本文抜粋 =
# # #

小島孝文氏(林野庁 木材産業課課長)講演:国産材利用の現状と今後の展開方向

去る6月2日の夕刻、かねてからのご案内に従い林野庁から小島課長をお迎えし、国産材利用の現状と今後の展開方向について講演、その後活発な質疑応答の時を持ちました。
この号では、簡単ではありますが、講演の配布資料と口述筆記をもとにご報告致します。
講演内容 小島氏はパワーポイント(スライド)を使用し、豊富なカラー図版を用いられて講演。多岐にわたる内容と膨大な資料でしたが、聴講者の理解促進にとのご配慮でしょう、次の分かりやすい見出しがありました。
□ 国産材利用の現状と今後の展開方向について□ 我が国のかつての「木の文化」、日本人の生活の中には木があふれていた
□ 木材利用の意義
□ 国内の森林資源は利用期
□ 我が国の人口推移の見直し
□ 木材需給の現状
□ 林業・木材産業の現状
□ 「林業成長産業化」のシナリオ
□ 国産材の安定供給体制が目指すところ
■ 木材需要創出・拡大におけるポイント
■ 国産材の需要構造
■ 階層別・構造別の平成25年度新設着工床面積
■ 公共建築物等の木造を巡る動き(戦後)
■ 都市の木質化に向けた新技術の開発・普及
■ 土木分野における国産材製品の活用
■ オリンピック・パラリンピック関連施設における木材の利用方法
■ 森林認証について
■ 「林業復活・地域創生を推進する国民会議」の活動と推進
■ 産業界における国産材需要拡大に向けた取組

□ 国産材利用の現状と今後の展開方向について現在、林野庁では新しい国産材の利用を進めています。
しかし国産材利用の最終需要者である国民一人一人に林野庁の考えが伝わらないと施策は進んで行きません。
本日は、林野庁が今どういうことをやろうとしているかをご説明致しますので、皆様方にご理解を頂きたいと思っています。
説明時間は30分程、そのあと意見交換と聞いていますので、簡単な説明になるかと思いますが、意見交換の時間の中で色々とご質問頂きたいと思います。

□ 我が国のかつての「木の文化」、日本人の生活の中には木があふれていた我が国はかつて「木の文化」の国と言われました。
百数十年前までは家、城郭、寺社、橋、土木工事などあらゆるところで木がたくさん使われ、身近な生活用品も木を使ってきました。
しかし、特に平成になってから、生活の身の周りから木材が使われなくなった。

# # #

課題 =
国産材利用に関する講演報告をもとに、次の問いに答えよ。
(a) 講演が行われたのは何月何日か。
(b) 講演者は説明時間をどのくらいと述べているか。
(c) 百数十年前まで木がたくさん使われていた場所として、どのようなものが挙げられているか。
一覧は参照しなくてよい。

提供情報 =

# # #

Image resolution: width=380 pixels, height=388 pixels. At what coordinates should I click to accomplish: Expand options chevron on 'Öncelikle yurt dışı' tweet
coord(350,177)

# # #

解答 =
(a) 6月2日(夕刻)である。
(b) 30分程である。
(c) 家、城郭、寺社、橋、土木工事などである。